### Information given
------------------------------------------------------------
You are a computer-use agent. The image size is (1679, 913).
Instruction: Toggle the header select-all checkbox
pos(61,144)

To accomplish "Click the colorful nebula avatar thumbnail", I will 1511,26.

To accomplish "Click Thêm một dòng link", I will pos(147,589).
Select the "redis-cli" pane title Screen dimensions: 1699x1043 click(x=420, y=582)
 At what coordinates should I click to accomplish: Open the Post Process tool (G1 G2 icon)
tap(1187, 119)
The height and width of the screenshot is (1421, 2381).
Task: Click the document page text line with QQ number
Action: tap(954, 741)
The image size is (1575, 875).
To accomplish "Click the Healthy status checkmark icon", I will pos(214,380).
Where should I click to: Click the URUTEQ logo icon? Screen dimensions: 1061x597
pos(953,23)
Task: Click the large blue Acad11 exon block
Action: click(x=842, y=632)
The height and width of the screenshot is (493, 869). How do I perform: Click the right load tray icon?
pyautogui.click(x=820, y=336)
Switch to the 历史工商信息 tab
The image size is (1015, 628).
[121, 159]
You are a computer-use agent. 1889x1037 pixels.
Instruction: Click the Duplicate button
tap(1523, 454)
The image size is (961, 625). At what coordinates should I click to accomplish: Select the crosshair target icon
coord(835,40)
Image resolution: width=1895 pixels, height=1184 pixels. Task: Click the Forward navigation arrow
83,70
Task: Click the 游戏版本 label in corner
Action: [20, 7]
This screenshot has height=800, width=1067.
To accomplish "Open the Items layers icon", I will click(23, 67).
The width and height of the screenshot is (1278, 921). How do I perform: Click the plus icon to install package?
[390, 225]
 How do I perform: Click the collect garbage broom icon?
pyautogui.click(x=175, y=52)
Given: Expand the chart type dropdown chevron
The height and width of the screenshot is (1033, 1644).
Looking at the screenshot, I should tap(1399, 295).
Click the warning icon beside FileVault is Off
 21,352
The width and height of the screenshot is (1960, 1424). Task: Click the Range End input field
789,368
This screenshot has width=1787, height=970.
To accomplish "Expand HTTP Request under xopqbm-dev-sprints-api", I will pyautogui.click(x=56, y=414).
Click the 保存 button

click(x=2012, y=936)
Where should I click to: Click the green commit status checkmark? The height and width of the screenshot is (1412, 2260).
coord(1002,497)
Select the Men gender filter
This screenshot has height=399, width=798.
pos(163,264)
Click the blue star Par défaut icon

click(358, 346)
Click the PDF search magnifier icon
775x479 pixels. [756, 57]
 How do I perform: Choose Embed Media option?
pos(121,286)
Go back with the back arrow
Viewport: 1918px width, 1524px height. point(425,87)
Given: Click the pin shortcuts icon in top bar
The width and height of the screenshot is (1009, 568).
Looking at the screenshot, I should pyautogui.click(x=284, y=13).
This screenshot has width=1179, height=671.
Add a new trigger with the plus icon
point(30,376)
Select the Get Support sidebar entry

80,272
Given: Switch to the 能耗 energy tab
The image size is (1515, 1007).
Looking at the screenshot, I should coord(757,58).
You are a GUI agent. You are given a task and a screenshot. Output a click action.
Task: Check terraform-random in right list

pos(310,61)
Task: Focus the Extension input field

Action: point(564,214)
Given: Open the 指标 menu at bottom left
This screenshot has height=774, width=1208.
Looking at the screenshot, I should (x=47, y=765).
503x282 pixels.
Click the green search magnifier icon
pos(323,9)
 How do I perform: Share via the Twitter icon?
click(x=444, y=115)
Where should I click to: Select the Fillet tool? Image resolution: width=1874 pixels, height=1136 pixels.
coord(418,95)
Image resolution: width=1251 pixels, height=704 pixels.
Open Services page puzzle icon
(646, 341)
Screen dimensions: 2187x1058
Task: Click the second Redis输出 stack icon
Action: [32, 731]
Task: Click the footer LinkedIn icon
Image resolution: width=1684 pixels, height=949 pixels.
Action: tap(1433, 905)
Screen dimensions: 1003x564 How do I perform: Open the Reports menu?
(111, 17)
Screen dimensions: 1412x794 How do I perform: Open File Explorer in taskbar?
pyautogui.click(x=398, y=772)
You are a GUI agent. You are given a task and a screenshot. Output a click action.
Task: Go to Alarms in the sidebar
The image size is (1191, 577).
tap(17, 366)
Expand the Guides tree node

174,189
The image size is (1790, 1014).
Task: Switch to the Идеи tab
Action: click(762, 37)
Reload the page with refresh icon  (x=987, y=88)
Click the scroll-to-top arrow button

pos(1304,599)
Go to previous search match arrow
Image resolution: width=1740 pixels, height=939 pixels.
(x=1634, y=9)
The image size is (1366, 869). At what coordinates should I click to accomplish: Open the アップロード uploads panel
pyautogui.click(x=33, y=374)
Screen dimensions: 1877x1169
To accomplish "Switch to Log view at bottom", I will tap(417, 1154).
------------------------------------------------------------
### Assignment
Within the listing above, count the lines that contain the string "agent". Give only the number.

### Result of the task
4